A Âmbar Energia, braço do grupo J&F no setor elétrico, firmou contrato para a aquisição da usina termelétrica Norte Fluminense, localizada em Macaé, no Rio de Janeiro, atualmente controlada pela francesa EDF. As informações foram divulgadas pela Reuters.

O acordo envolve a compra da usina em operação, com capacidade instalada de 827 megawatts (MW), e também do projeto Norte Fluminense 2, que prevê a construção de uma nova termelétrica com potência aproximada de 1.800 MW. O valor da transação não foi informado, e a conclusão do negócio ainda depende da aprovação dos órgãos reguladores.

A usina Norte Fluminense opera com gás natural proveniente da Bacia de Campos e utiliza o modelo de ciclo combinado, com três turbinas a gás e uma a vapor. Atualmente, o ativo está descontratado, o que abre espaço para que a Âmbar busque novos contratos de venda de energia, inclusive no leilão de reserva de capacidade previsto para março de 2026.

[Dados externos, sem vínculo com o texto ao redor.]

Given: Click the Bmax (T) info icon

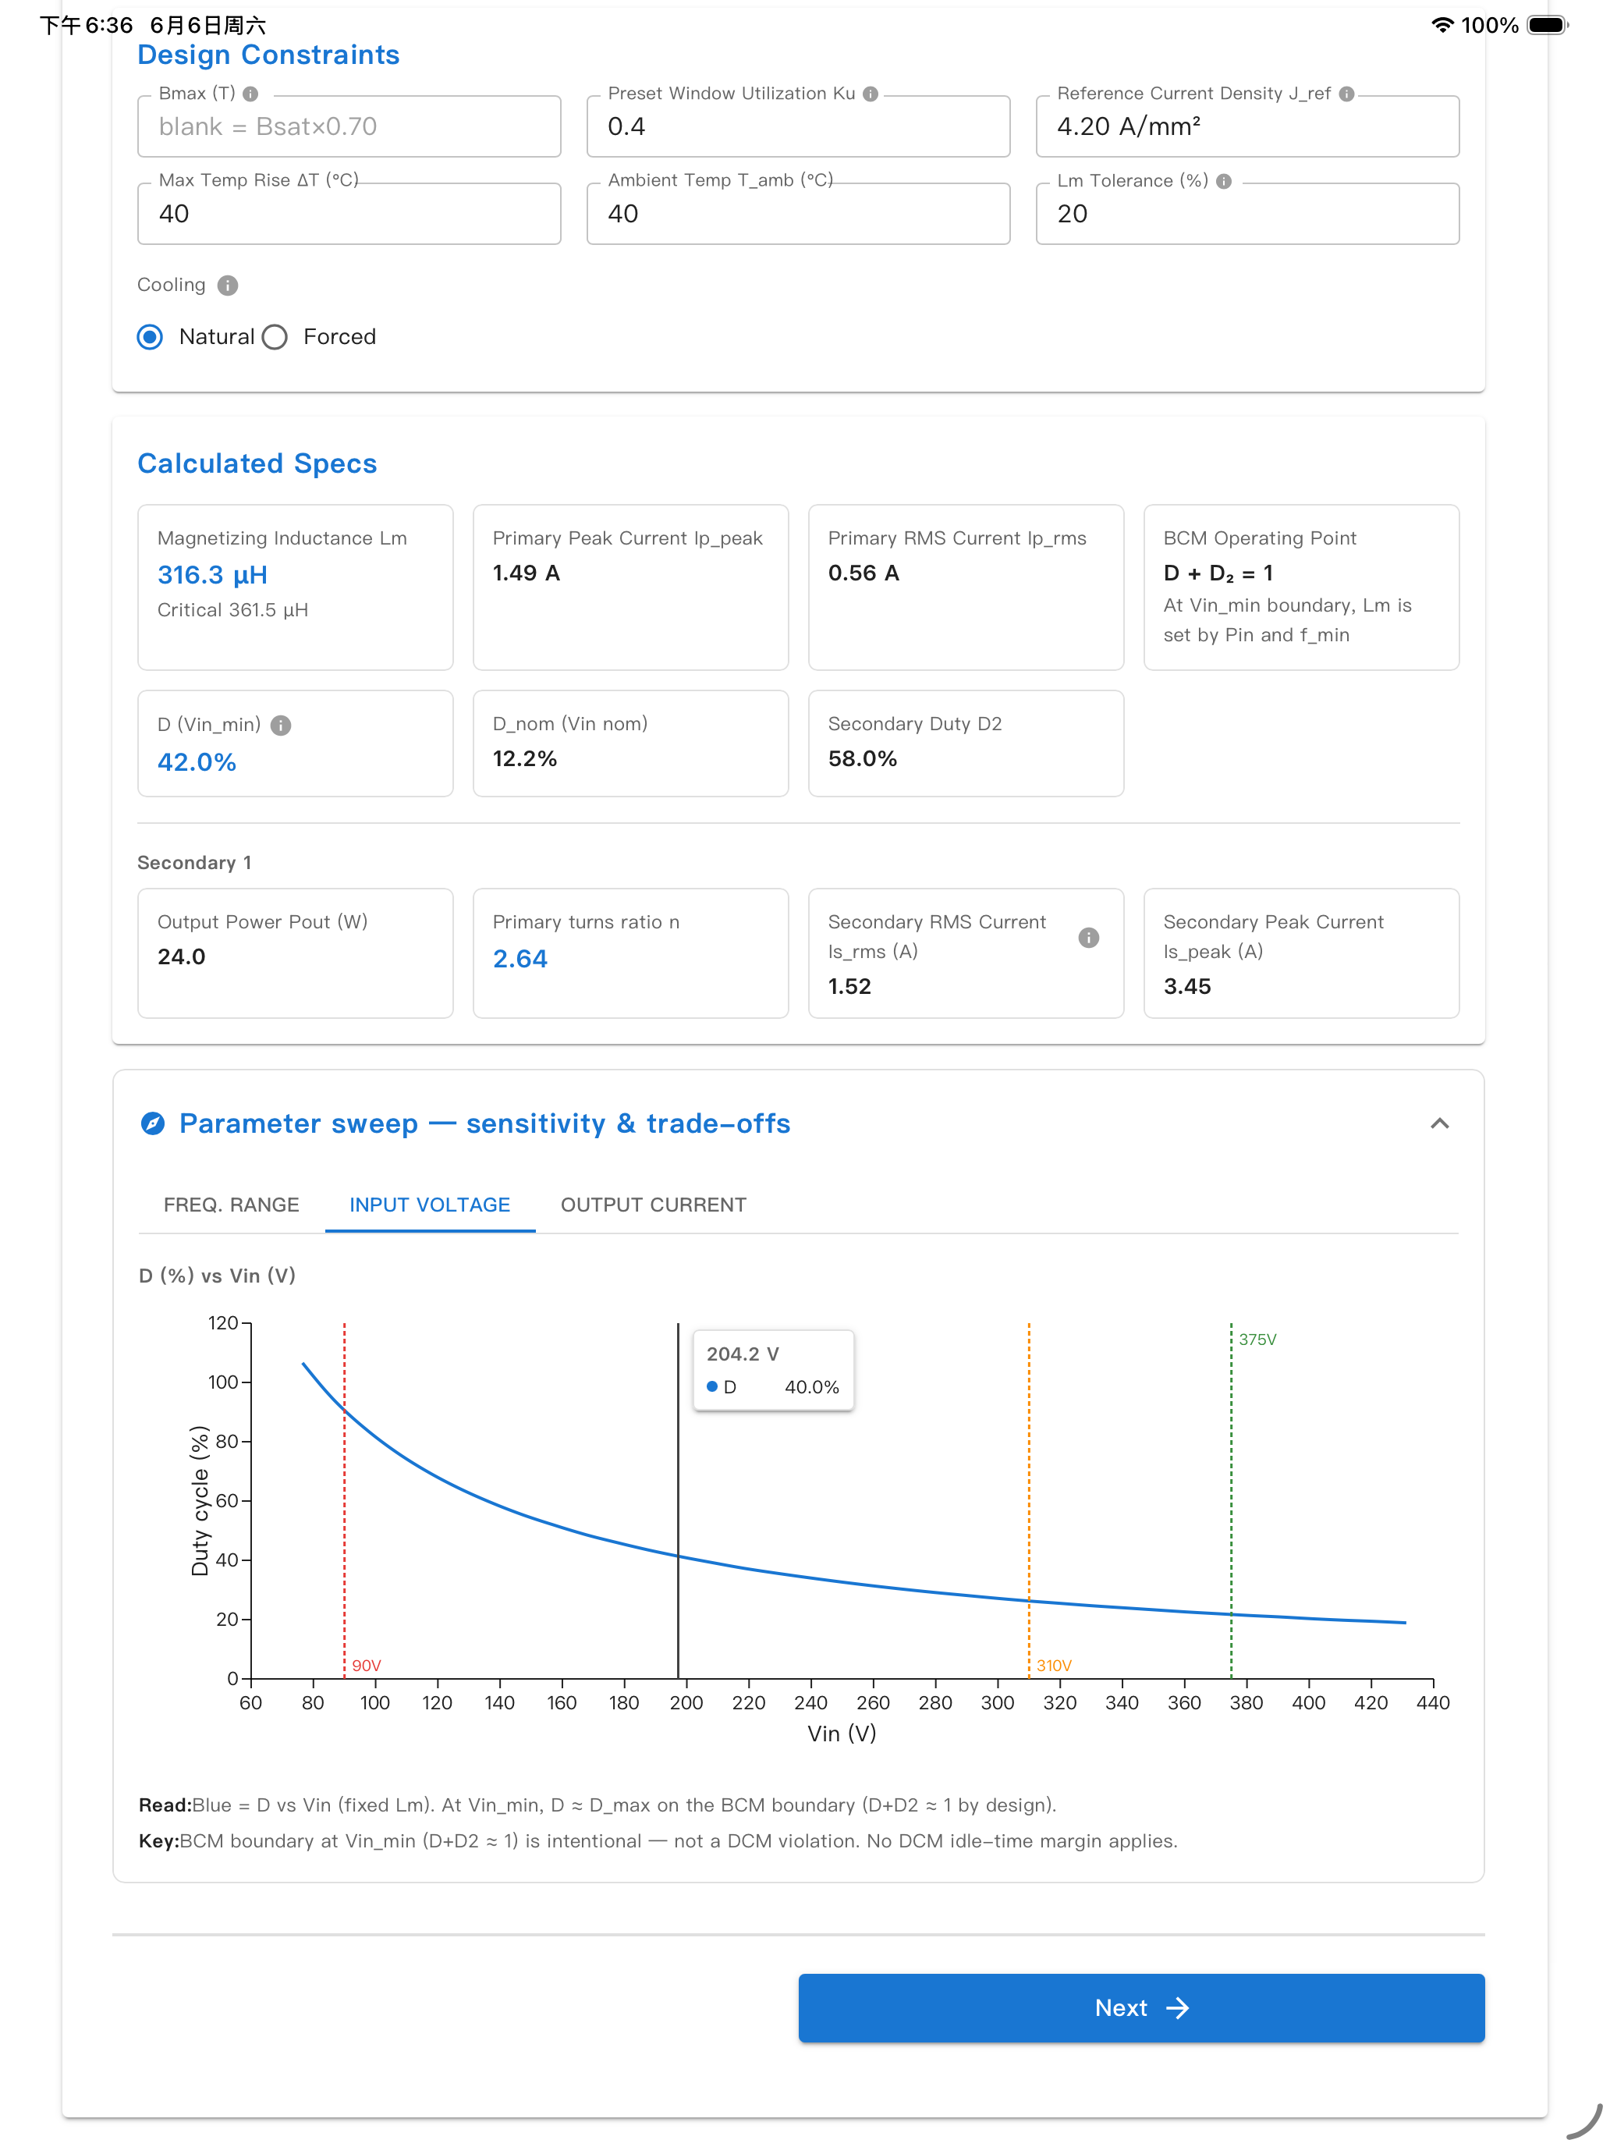Looking at the screenshot, I should [250, 94].
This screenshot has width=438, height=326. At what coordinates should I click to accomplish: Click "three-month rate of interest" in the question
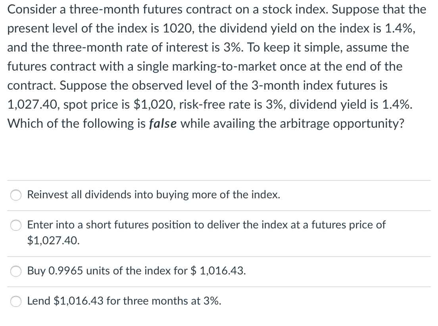122,47
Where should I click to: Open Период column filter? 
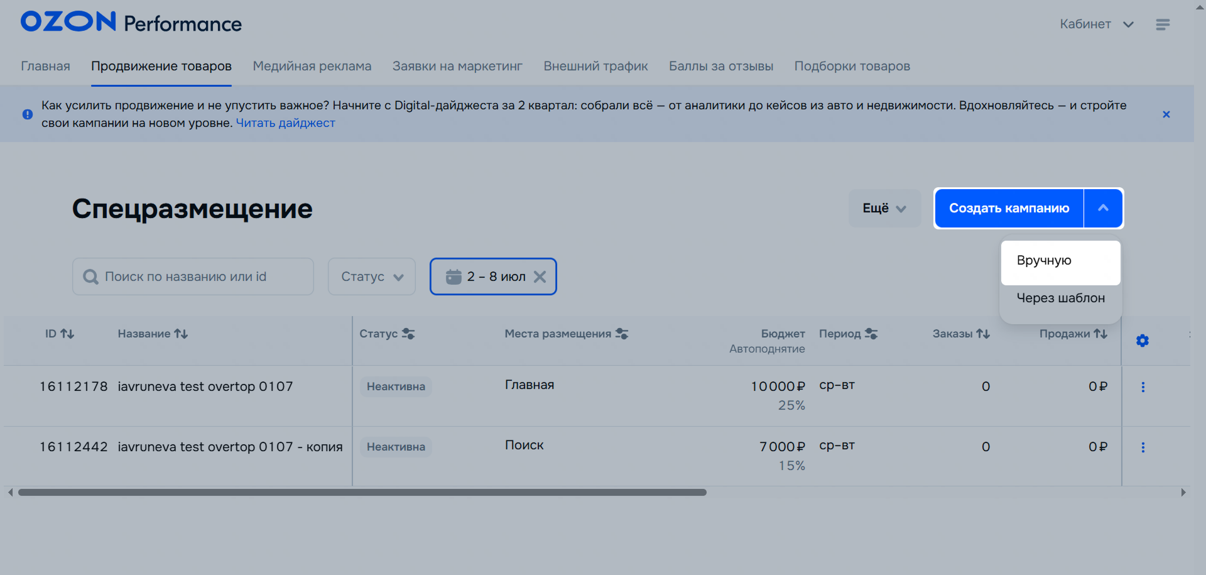[871, 334]
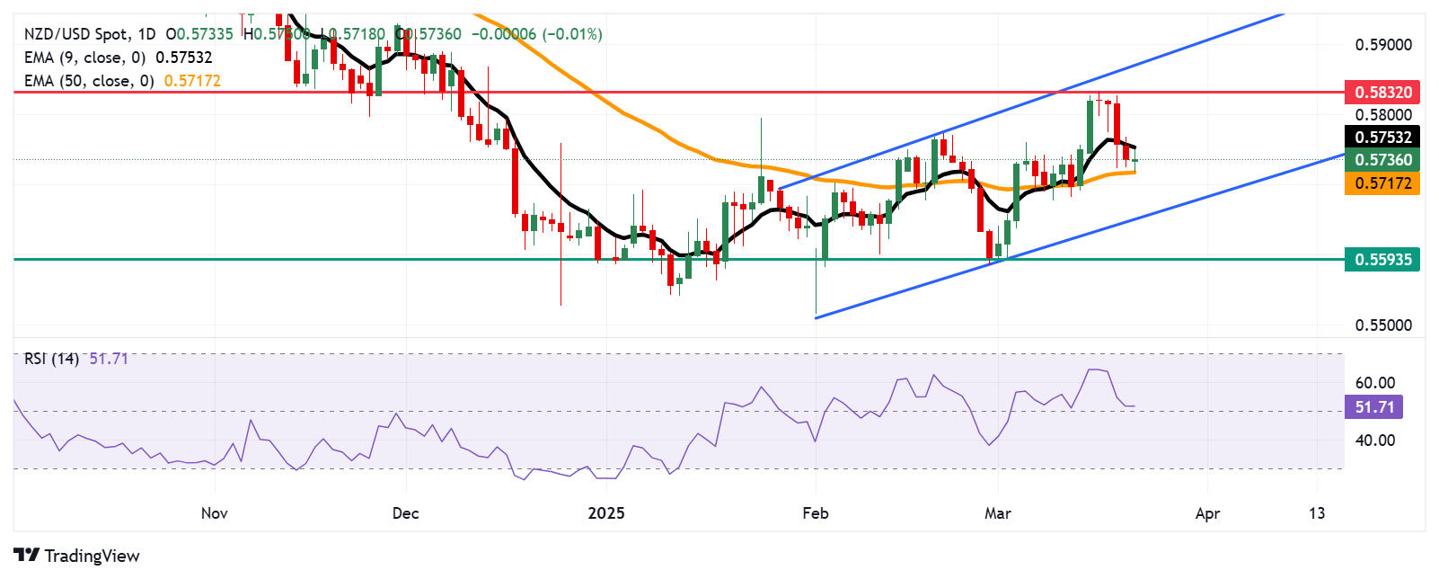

Com a operação, a Âmbar ultrapassa a marca de 7 gigawatts (GW) de capacidade instalada em seu portfólio, que reúne ativos de diferentes fontes, como hidrelétricas, solares, nucleares, biomassa, biogás, gás natural, óleo combustível e carvão mineral, segundo a Reuters.

Em nota, o presidente da Âmbar Energia, Marcelo Zanatta, afirmou que a aquisição fortalece a presença da companhia no Estado do Rio de Janeiro, próximo aos principais centros de carga do país, e amplia sua atuação como fornecedora de segurança e estabilidade ao sistema elétrico nacional.

Além da Norte Fluminense, a empresa dos irmãos Joesley e Wesley Batista já opera a termelétrica Santa Cruz, no Rio de Janeiro, com potência de 500 MW. A Âmbar também deverá se tornar sócia minoritária das usinas nucleares Angra 1 e Angra 2 e do projeto Angra 3, após a assinatura de acordo para aquisição de participação na Eletronuclear.